Task prompt: Copy out all of the entries below line for line, keeping every character unchanged.

--- Start of Data provided ---

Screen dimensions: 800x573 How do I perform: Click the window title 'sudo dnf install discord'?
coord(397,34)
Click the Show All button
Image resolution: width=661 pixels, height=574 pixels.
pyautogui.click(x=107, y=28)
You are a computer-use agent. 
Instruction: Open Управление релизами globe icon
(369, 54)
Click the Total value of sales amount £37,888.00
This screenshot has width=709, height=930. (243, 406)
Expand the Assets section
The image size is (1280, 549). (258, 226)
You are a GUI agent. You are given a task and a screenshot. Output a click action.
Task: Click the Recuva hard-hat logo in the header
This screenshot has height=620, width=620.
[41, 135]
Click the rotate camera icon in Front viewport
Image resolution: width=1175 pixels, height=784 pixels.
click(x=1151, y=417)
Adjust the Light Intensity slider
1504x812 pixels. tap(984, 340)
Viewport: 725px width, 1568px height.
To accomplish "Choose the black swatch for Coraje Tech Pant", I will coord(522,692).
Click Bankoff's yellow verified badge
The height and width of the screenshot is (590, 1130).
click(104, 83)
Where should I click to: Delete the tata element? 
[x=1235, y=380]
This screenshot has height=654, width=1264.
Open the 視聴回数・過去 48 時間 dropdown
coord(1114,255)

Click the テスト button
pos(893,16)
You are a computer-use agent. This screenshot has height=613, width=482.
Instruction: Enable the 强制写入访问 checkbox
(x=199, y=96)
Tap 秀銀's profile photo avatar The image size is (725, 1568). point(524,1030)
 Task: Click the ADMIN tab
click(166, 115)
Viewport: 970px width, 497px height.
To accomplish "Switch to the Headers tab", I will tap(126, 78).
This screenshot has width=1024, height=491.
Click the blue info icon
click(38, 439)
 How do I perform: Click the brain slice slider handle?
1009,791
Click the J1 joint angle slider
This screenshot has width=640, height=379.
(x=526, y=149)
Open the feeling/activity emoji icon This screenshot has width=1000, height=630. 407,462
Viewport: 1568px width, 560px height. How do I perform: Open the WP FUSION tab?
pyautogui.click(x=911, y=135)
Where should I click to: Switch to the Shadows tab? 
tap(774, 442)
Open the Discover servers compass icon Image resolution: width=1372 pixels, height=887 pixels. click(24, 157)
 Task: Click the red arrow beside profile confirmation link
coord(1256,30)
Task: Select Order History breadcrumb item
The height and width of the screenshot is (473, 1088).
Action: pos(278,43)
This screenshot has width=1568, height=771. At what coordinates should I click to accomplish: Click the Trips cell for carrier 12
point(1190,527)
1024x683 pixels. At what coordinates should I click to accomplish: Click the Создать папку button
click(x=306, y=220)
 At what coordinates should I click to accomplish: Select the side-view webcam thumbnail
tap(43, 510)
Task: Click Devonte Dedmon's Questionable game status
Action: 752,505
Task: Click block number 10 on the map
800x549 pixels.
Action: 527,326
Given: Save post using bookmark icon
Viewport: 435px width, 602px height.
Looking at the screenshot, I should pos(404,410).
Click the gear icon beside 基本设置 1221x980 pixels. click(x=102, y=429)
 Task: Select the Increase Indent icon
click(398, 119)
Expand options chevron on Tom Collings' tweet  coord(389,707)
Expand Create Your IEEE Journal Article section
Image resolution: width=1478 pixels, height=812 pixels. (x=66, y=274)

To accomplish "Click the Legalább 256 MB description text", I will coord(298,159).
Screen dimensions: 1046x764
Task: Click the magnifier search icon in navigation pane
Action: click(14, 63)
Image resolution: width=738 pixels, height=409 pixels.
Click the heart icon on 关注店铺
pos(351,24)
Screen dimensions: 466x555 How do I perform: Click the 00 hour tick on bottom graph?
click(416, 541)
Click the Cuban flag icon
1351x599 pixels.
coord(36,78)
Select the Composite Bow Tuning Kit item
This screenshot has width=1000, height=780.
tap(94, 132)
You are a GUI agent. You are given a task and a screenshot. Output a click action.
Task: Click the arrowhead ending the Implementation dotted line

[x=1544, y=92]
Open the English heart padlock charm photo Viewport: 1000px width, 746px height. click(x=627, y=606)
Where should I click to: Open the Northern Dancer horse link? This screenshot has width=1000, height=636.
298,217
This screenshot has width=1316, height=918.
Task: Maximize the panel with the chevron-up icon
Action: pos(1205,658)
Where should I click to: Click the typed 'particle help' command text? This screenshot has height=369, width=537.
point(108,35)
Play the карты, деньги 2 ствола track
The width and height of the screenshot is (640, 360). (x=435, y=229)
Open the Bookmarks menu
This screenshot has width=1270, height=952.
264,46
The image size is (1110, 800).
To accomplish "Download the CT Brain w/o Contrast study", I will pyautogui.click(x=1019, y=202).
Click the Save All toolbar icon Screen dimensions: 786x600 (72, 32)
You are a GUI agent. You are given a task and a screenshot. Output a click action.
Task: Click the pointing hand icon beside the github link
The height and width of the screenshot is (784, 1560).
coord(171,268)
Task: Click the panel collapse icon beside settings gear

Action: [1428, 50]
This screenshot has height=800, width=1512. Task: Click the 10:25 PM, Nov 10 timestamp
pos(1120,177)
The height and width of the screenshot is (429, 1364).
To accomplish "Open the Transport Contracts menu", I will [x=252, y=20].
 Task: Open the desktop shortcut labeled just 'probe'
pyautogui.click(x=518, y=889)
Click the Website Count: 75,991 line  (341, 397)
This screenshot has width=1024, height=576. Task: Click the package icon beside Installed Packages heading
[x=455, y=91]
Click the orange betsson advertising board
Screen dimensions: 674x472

--- End of Data provided ---

Correct answer:
Screen dimensions: 800x573 How do I perform: Click the window title 'sudo dnf install discord'?
coord(397,34)
Click the Show All button
Image resolution: width=661 pixels, height=574 pixels.
pyautogui.click(x=107, y=28)
You are a computer-use agent. 
Instruction: Open Управление релизами globe icon
(369, 54)
Click the Total value of sales amount £37,888.00
This screenshot has width=709, height=930. (243, 406)
Expand the Assets section
The image size is (1280, 549). (258, 226)
You are a GUI agent. You are given a task and a screenshot. Output a click action.
Task: Click the Recuva hard-hat logo in the header
This screenshot has height=620, width=620.
[41, 135]
Click the rotate camera icon in Front viewport
Image resolution: width=1175 pixels, height=784 pixels.
click(x=1151, y=417)
Adjust the Light Intensity slider
1504x812 pixels. tap(984, 340)
Viewport: 725px width, 1568px height.
To accomplish "Choose the black swatch for Coraje Tech Pant", I will coord(522,692).
Click Bankoff's yellow verified badge
The height and width of the screenshot is (590, 1130).
click(104, 83)
Where should I click to: Delete the tata element? 
[x=1235, y=380]
This screenshot has height=654, width=1264.
Open the 視聴回数・過去 48 時間 dropdown
coord(1114,255)

Click the テスト button
pos(893,16)
You are a computer-use agent. This screenshot has height=613, width=482.
Instruction: Enable the 强制写入访问 checkbox
(x=199, y=96)
Tap 秀銀's profile photo avatar The image size is (725, 1568). point(524,1030)
 Task: Click the ADMIN tab
click(166, 115)
Viewport: 970px width, 497px height.
To accomplish "Switch to the Headers tab", I will tap(126, 78).
This screenshot has width=1024, height=491.
Click the blue info icon
click(38, 439)
 How do I perform: Click the brain slice slider handle?
1009,791
Click the J1 joint angle slider
This screenshot has width=640, height=379.
(x=526, y=149)
Open the feeling/activity emoji icon This screenshot has width=1000, height=630. 407,462
Viewport: 1568px width, 560px height. How do I perform: Open the WP FUSION tab?
pyautogui.click(x=911, y=135)
Where should I click to: Switch to the Shadows tab? 
tap(774, 442)
Open the Discover servers compass icon Image resolution: width=1372 pixels, height=887 pixels. click(24, 157)
 Task: Click the red arrow beside profile confirmation link
coord(1256,30)
Task: Select Order History breadcrumb item
The height and width of the screenshot is (473, 1088).
Action: pos(278,43)
This screenshot has width=1568, height=771. At what coordinates should I click to accomplish: Click the Trips cell for carrier 12
point(1190,527)
1024x683 pixels. At what coordinates should I click to accomplish: Click the Создать папку button
click(x=306, y=220)
 At what coordinates should I click to accomplish: Select the side-view webcam thumbnail
tap(43, 510)
Task: Click Devonte Dedmon's Questionable game status
Action: 752,505
Task: Click block number 10 on the map
800x549 pixels.
Action: 527,326
Given: Save post using bookmark icon
Viewport: 435px width, 602px height.
Looking at the screenshot, I should pos(404,410).
Click the gear icon beside 基本设置 1221x980 pixels. click(x=102, y=429)
 Task: Select the Increase Indent icon
click(398, 119)
Expand options chevron on Tom Collings' tweet  coord(389,707)
Expand Create Your IEEE Journal Article section
Image resolution: width=1478 pixels, height=812 pixels. (x=66, y=274)

To accomplish "Click the Legalább 256 MB description text", I will coord(298,159).
Screen dimensions: 1046x764
Task: Click the magnifier search icon in navigation pane
Action: click(14, 63)
Image resolution: width=738 pixels, height=409 pixels.
Click the heart icon on 关注店铺
pos(351,24)
Screen dimensions: 466x555 How do I perform: Click the 00 hour tick on bottom graph?
click(416, 541)
Click the Cuban flag icon
1351x599 pixels.
coord(36,78)
Select the Composite Bow Tuning Kit item
This screenshot has width=1000, height=780.
tap(94, 132)
You are a GUI agent. You are given a task and a screenshot. Output a click action.
Task: Click the arrowhead ending the Implementation dotted line

[x=1544, y=92]
Open the English heart padlock charm photo Viewport: 1000px width, 746px height. click(x=627, y=606)
Where should I click to: Open the Northern Dancer horse link? This screenshot has width=1000, height=636.
298,217
This screenshot has width=1316, height=918.
Task: Maximize the panel with the chevron-up icon
Action: pos(1205,658)
Where should I click to: Click the typed 'particle help' command text? This screenshot has height=369, width=537.
point(108,35)
Play the карты, деньги 2 ствола track
The width and height of the screenshot is (640, 360). (x=435, y=229)
Open the Bookmarks menu
This screenshot has width=1270, height=952.
264,46
The image size is (1110, 800).
To accomplish "Download the CT Brain w/o Contrast study", I will pyautogui.click(x=1019, y=202).
Click the Save All toolbar icon Screen dimensions: 786x600 (72, 32)
You are a GUI agent. You are given a task and a screenshot. Output a click action.
Task: Click the pointing hand icon beside the github link
The height and width of the screenshot is (784, 1560).
coord(171,268)
Task: Click the panel collapse icon beside settings gear

Action: [1428, 50]
This screenshot has height=800, width=1512. Task: Click the 10:25 PM, Nov 10 timestamp
pos(1120,177)
The height and width of the screenshot is (429, 1364).
To accomplish "Open the Transport Contracts menu", I will [x=252, y=20].
 Task: Open the desktop shortcut labeled just 'probe'
pyautogui.click(x=518, y=889)
Click the Website Count: 75,991 line  (341, 397)
This screenshot has width=1024, height=576. Task: Click the package icon beside Installed Packages heading
[x=455, y=91]
Click the orange betsson advertising board
Screen dimensions: 674x472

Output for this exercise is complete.